A 12-year-old boy developed his first paroxysmal episode at age 10.5 years. Episodes were triggered by sudden movement after a period of inactivity such as sitting in a car or watching television on a couch. During attacks, there was dystonia of both arms and trunk with flexion of the left elbow and extension of the right elbow, sometimes back arching, typically lasting 5–10 seconds (Video 1). The frequency of the episodes was initially one or two times per month, but subsequently increased to 4–12 times per day without treatment. He did not lose consciousness during the events, and electroencephalography was unremarkable.

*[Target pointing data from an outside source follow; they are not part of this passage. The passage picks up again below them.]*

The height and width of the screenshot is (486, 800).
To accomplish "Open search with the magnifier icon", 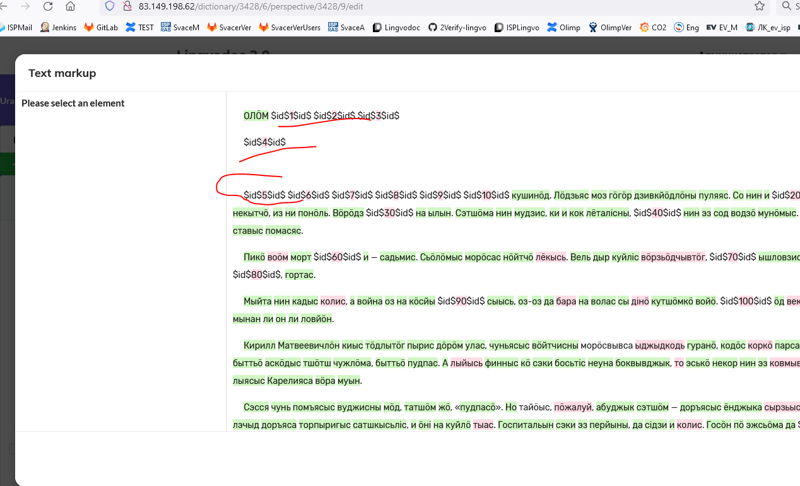I will [x=785, y=8].
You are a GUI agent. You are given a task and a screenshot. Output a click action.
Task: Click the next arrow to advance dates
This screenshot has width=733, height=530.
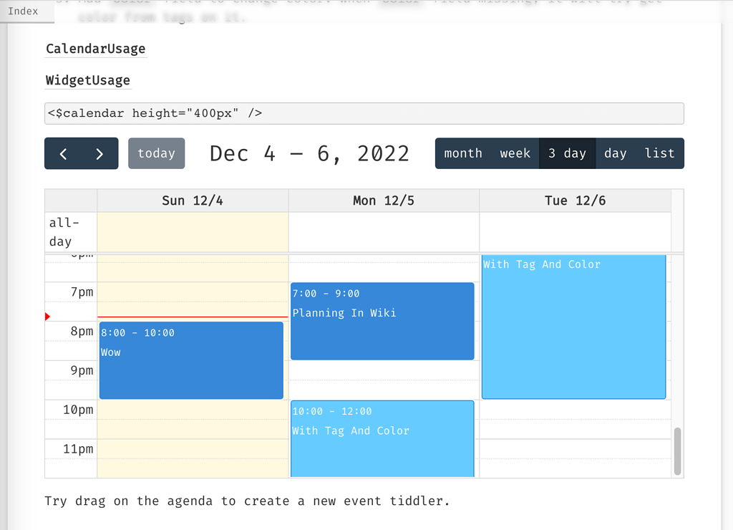click(99, 153)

After one of his dystonic episodes, he developed back pain, and spine imaging revealed grade 2 spondylolisthesis involving the lower back. No other vertebral abnormality was identified. His history was also notable for features of Asperger’s syndrome with mild delay in language milestone acquisition, which prompted speech and occupational therapies around age 4–5 years. Motor milestones were normal and there was no history of seizures. He currently attends regular school. He was treated with carbamazepine, up to 250 mg/day, with marked improvement in the frequency and severity of the episodes, but with worsening anxiety. He also had good response to phenytoin but developed swollen gums. Carbamazepine was reintroduced, up to 200 mg/day with improvement, but he then developed leukopenia (white blood cell count of 2,800/µL). He could not tolerate oxcarbazepine, and topiramate was not effective.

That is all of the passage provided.